As she lectures from classic novels, such as "A Farewell to Arms"
by Ernest Hemingway to more contemporary ones such as "The
Moviegoer" by Walker Percy, her excitement, as she walks back and
forth across the room restlessly, speaking fervently with a fiery
British accent, is palpable and invigorating.
There's no question that this is a woman who is in love with her
work, and she affirms it.
"For me, the lifeblood of a university is in the classroom,"
Wolfe said. "I love teaching. I love being in the classroom. To me,
that's what teaching is...sharing things I think are amazing with
my students."
Suzanne Pierce attended Oxford University in England, where she
met her future husband, Greg Wolfe, in 1981, who was also a student
there. They married in 1984 and moved to the United States.

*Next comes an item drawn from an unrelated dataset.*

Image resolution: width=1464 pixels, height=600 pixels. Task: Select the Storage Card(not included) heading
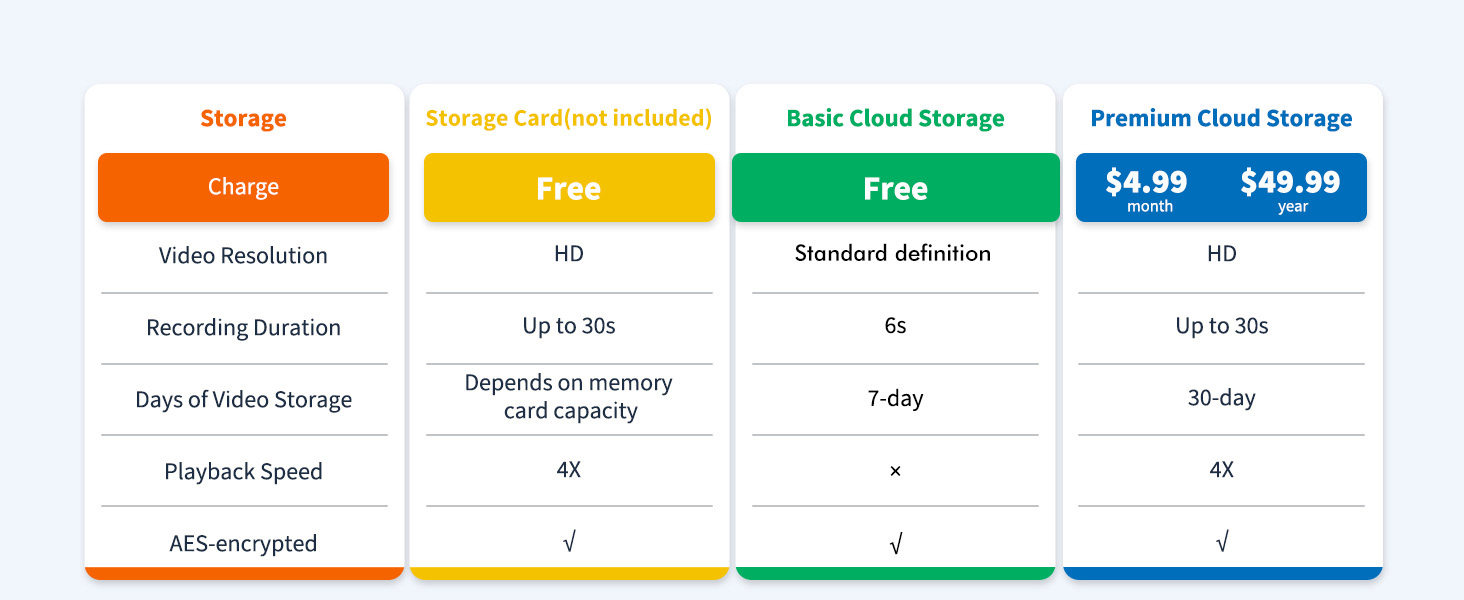pyautogui.click(x=569, y=118)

Their first child, Magdalen, was born in 1985, and over the
course of the next decade or so they bounced around the country as
Wolfe taught at a couple of different colleges, from Christendom
College in Virginia to Friends University in Kansas, having two
more children--Helena and Charles--along the way. Their youngest
son, Ben, was born in 1995, and Wolfe took a break from teaching to
co-author books with her husband and raise their children in
Pennsylvania.
From there, they flew all the way to the other side of the
country to teach at Seattle Pacific University in 2000, and Wolfe
has taught here as an English professor ever since. Her husband
Greg works here as well as the publisher and editor of Image
journal, which he co-founded with Suzanne back in 1989.
"We actually sort of did it backwards," Wolfe said. She and her
husband wanted to found a Christian artist's colony, a place where
Christian writers could come to write and learn. Before they could,
though, they "needed a flagship--a publication."
So, they began the quarterly journal, whose purpose was to
connect faith and the arts. It has grown exponentially in size
since, featuring work from a wide variety of artists and writers,
from Elie Wiesel, author of the Nobel Prize-winning book "Night,"
to Eugene Peterson, who wrote the critically lauded contemporary
interpretation of the Bible, "The Message."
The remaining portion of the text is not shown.